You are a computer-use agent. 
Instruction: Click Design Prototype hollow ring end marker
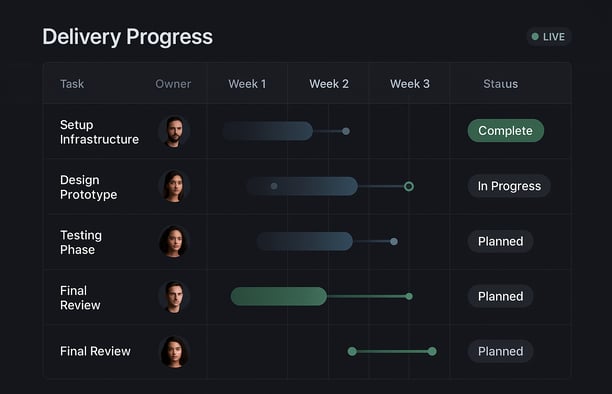click(409, 186)
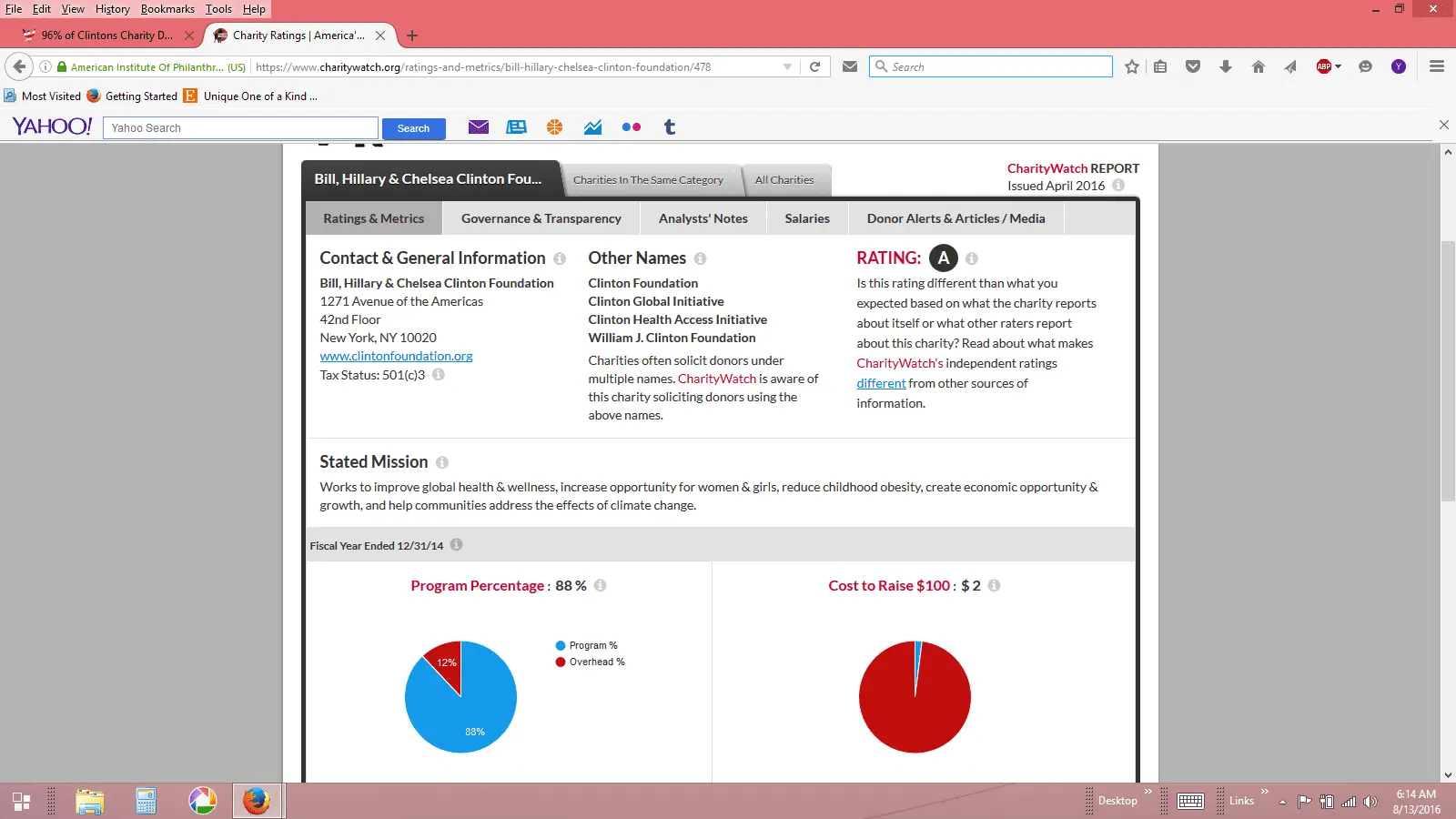Expand the URL bar history dropdown
Screen dimensions: 1456x819
[x=787, y=66]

WORK ITEM :: No pictures belong in the output. Restate word for word only the lines from the one containing "Instruction: Click Design" to the end of the entries above.

TASK ANSWER ::
Instruction: Click Design Prototype hollow ring end marker
click(409, 186)
Expand the URL bar history dropdown
Screen dimensions: 1456x819
[x=787, y=66]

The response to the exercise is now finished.